Vu le mode de fonctionnement de Rails, le plus important est de limiter la quantité de mémoire utilisable par une application afin de ne pas gêner les autres. Il faut compter entre 40 et 60 méga octets par processus. Sur un serveur avec 4 giga octets de RAM, en laissant de la place au système, on aura donc un maximum de 75 utilisateurs dans des conditions correctes.

À ce coût, il faut rajouter le ou les serveurs de base de données, les sauvegardes, les temps d’administration… Et on rentre alors dans la boucle coûts / performances / rentabilité / attractivité. Il faut en effet définir un prix rentable pour l’hébergeur et suffisamment attractif pour l’utilisateur. Tout un chantier.

Des différences avec PHP qui rendent les choses plus difficiles à mettre en place

Avec PHP, le serveur web, via mod_php interprète directement les scripts, génère les pages HTML puis les envoie au client.

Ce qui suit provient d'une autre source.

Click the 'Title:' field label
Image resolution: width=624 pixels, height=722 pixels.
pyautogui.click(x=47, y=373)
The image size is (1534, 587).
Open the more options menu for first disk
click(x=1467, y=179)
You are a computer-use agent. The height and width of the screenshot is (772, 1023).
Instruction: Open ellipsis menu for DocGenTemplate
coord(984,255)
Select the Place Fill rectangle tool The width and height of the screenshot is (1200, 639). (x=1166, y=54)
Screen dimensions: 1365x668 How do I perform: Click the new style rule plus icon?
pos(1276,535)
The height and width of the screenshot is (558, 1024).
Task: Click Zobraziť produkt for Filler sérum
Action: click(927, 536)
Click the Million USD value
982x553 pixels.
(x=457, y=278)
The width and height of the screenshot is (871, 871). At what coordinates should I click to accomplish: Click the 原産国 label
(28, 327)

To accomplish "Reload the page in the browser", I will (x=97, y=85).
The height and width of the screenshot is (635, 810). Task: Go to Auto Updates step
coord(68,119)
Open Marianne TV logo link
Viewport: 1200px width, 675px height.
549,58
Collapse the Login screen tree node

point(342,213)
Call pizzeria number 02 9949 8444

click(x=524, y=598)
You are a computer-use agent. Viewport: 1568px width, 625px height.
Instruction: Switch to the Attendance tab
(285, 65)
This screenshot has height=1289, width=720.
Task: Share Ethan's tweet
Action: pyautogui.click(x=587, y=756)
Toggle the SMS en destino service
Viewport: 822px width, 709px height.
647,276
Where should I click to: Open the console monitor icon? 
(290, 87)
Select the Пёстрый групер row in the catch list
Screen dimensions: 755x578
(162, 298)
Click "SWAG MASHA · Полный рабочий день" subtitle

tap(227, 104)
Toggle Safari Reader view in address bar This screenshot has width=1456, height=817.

La majorité des hébergements rails (hors fastcgi) fonctionnent en mode 3 tiers : un serveur d’application va interpréter les scripts ruby avant de les envoyer à un serveur web utilisé en proxy inverse, dont le but est de délivrer les pages HTML et les fichiers statiques (css, images, js…) au client. Les deux solutions logicielles les plus répandues sont :

  • Nginx + Thin
  • Nginx + Mongrel
  • Apache + Mongrel
  • Lighttpd + Mongrel

Il existe d’autres solutions basées sur FastCGI, mais ces dernières ne sont pas recommandées dans un environnement de masse / de production en environnement hostile.

Mod_rails, la solution ?

Un nouveau venu qui pourrait bien bien changer la donne a récemment fait son apparition : mod_rails. Ce dernier reconnaît automatiquement les applications Rails dès lors qu’elles ont un /public comme document root. Les processus sont lancés au fur et à mesure des besoins, mais nombre de ressources sont mises en cache, ce qui améliore largement les performances. Enfin, plus besoin de redémarrer les instances à la main, il suffit de mettre un fichier restart.txt dans le répertoire tmp de l’application pour redémarrer cette dernière à l’accès suivant.

Malheureusement, modrails, très jeune, souffre encore de défauts bloquants pour une utilisation en hébergement de masse : peu de possibilités de configuration, et notamment absence de maxexecutiontime et de memorylimit, et surtout pas de support de modalias et modvhost_alias.